The Fed has no control over port congestion (which is the cement in the trade pipes), poor schedule reliability as a result of the congestion and finally, China and its “zero-COVID” policies. All three have created delays that drive up ocean freight costs. 

It has been well established these freight costs are being passed over to the consumer. Freightos laid the Consumer Price Index (CPI) over container rates from China to the West Coast and China to the East Coast. The trend is there. 

While there are other factors in driving up costs — like the lack of workers — it cannot be refuted that maritime costs are adding to inflation.


Unfortunately, based on the flow of ocean trade, this sluggishness is not going away anytime soon. 

Vessels continue to slow steam from China to the West Coast, and the zero-COVID measures in China are slowing down the processing of trade. These delays are a worldwide problem. 

Trade is a connection of pipes, so if one trade lane gets backed up, it will impact others. 

The word “schedule” in maritime right now is laughable. Global reliability dropped yet again, down 1.2 percentage points month-to-month to 32% on the Sea-Intelligence Global Schedule Reliability index. This marks the lowest performance ever since Sea-Intelligence started the measurement in 2011.


The window of a vessel’s arrival is over a week. 

Alas, a “solution” in the eyes of the carriers only results in more trade disruption. 

In an effort to make up time, ocean carriers are canceling sailings to get back to China. This disrupts the flow of trade at ports that are being skipped. It delays the arrival of products impacting inventories.
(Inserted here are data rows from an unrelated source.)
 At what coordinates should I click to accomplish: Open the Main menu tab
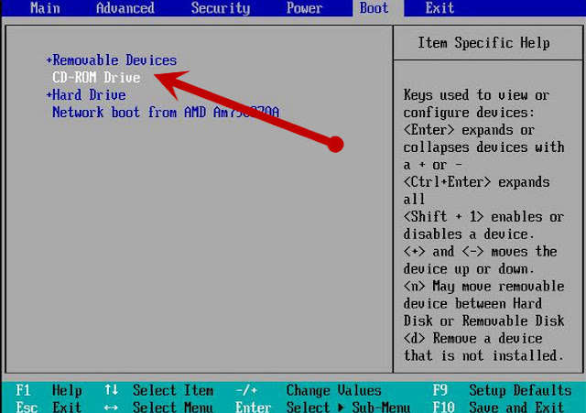tap(45, 8)
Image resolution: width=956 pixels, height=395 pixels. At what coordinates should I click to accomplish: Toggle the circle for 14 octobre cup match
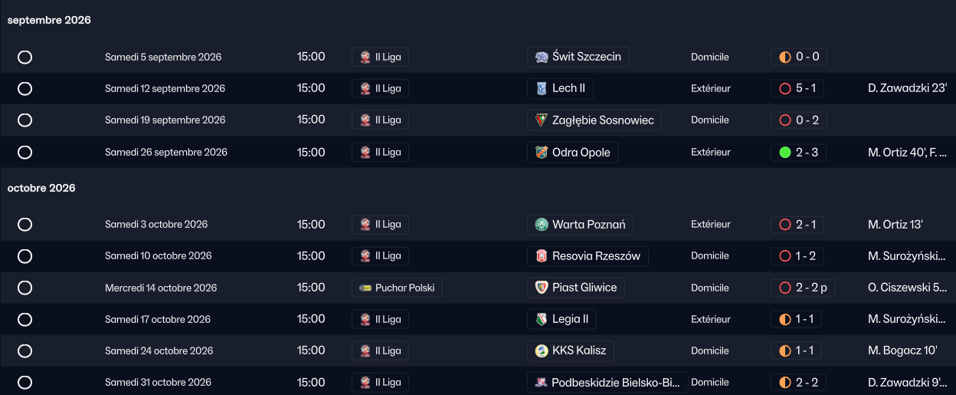tap(25, 288)
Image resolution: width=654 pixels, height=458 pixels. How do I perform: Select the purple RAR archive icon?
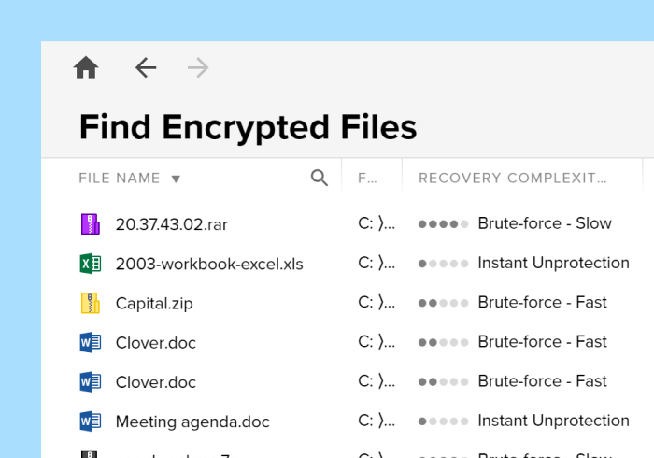coord(90,224)
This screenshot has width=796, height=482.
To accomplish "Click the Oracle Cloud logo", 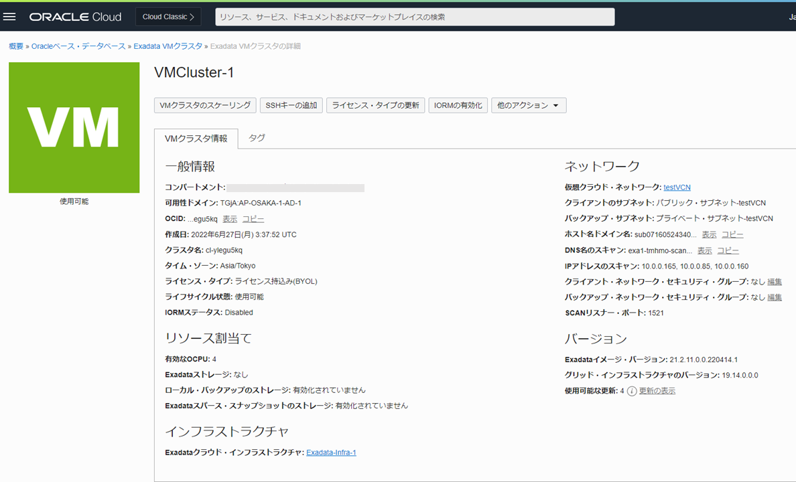I will (75, 17).
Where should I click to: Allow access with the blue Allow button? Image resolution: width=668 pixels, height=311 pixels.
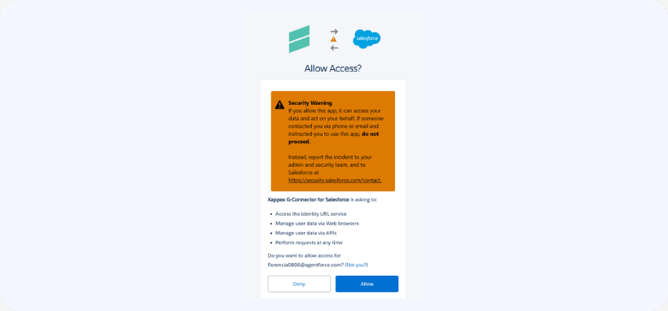point(367,284)
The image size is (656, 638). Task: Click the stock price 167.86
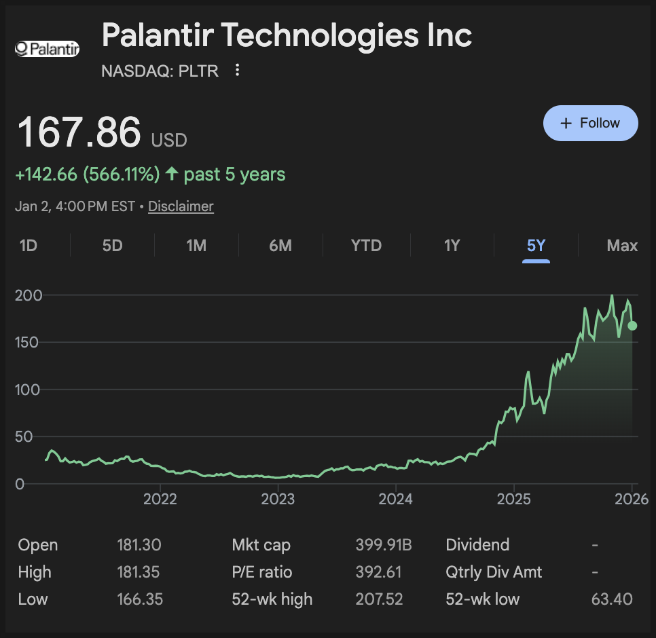79,132
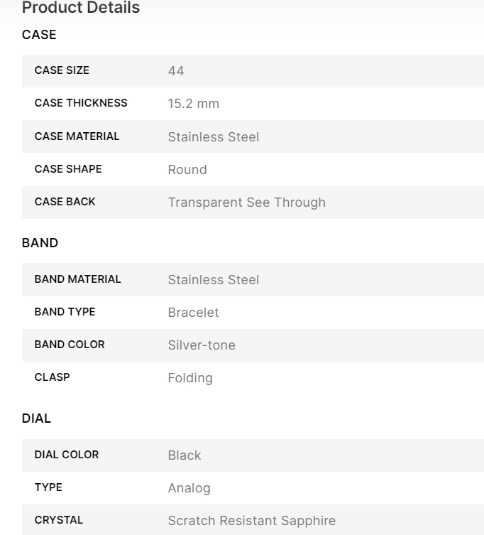The width and height of the screenshot is (484, 535).
Task: Select the DIAL COLOR label
Action: pyautogui.click(x=67, y=455)
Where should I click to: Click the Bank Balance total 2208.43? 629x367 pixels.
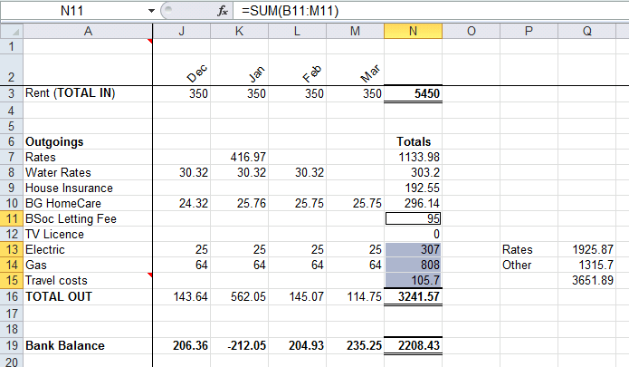tap(413, 345)
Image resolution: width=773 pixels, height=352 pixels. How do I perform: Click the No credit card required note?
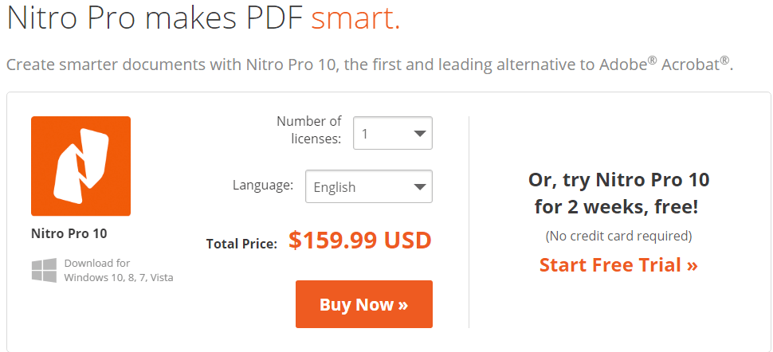click(x=618, y=237)
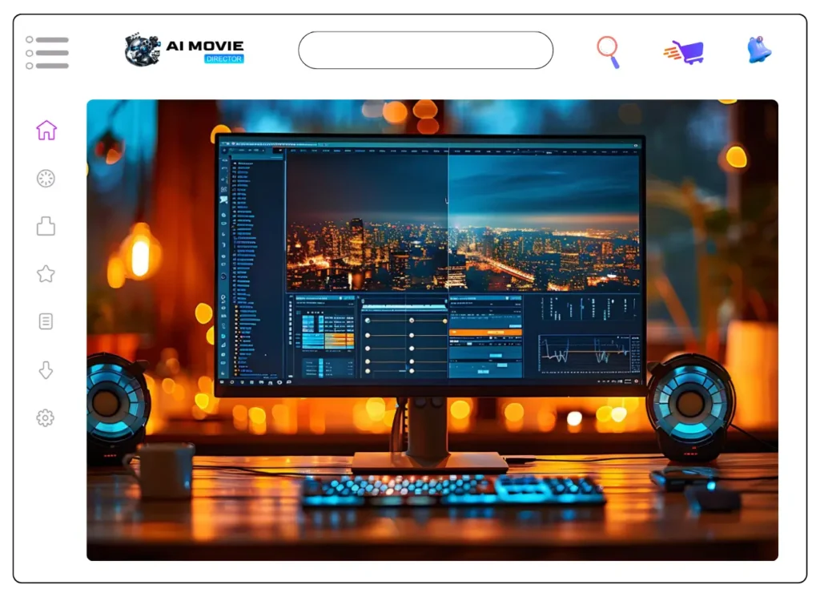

It’s yet another pricing pressure.

One of the biggest burdens on prices is China’s zero-COVID policy. 

The land-based restrictions at the country’s key ports are impacting handling capacity. Fewer people working means lower handling capacity. Lower handling capacity means longer waiting times for vessels at their berths.

Logistics providers in China tell American Shipper that zero-COVID is now slowing down the trucking in other pivotal ports in China, specifically Yantian and Shekou.  

On Jan. 22, Shekou and Yantian ports both cut back on how early export containers could be dropped off. Under the new restrictions, full containers are accepted into the terminals only three days prior to the vessel’s ETA at Shekou. At the port of Yantian, containers can be delivered four days prior to a vessel’s ETA. 

Before this new restriction, these containers were accepted seven days prior to a vessel’s ETA. This will only add to more sluggishness to the system.


Until the congestion at the ports is cleared up, zero-COVID policies are eliminated and inventory is back at healthy levels, the sluggishness of trade and the high freight prices will continue.  

The maritime superhighway needs to get back to being the Autobahn – not the LA freeway at rush hour.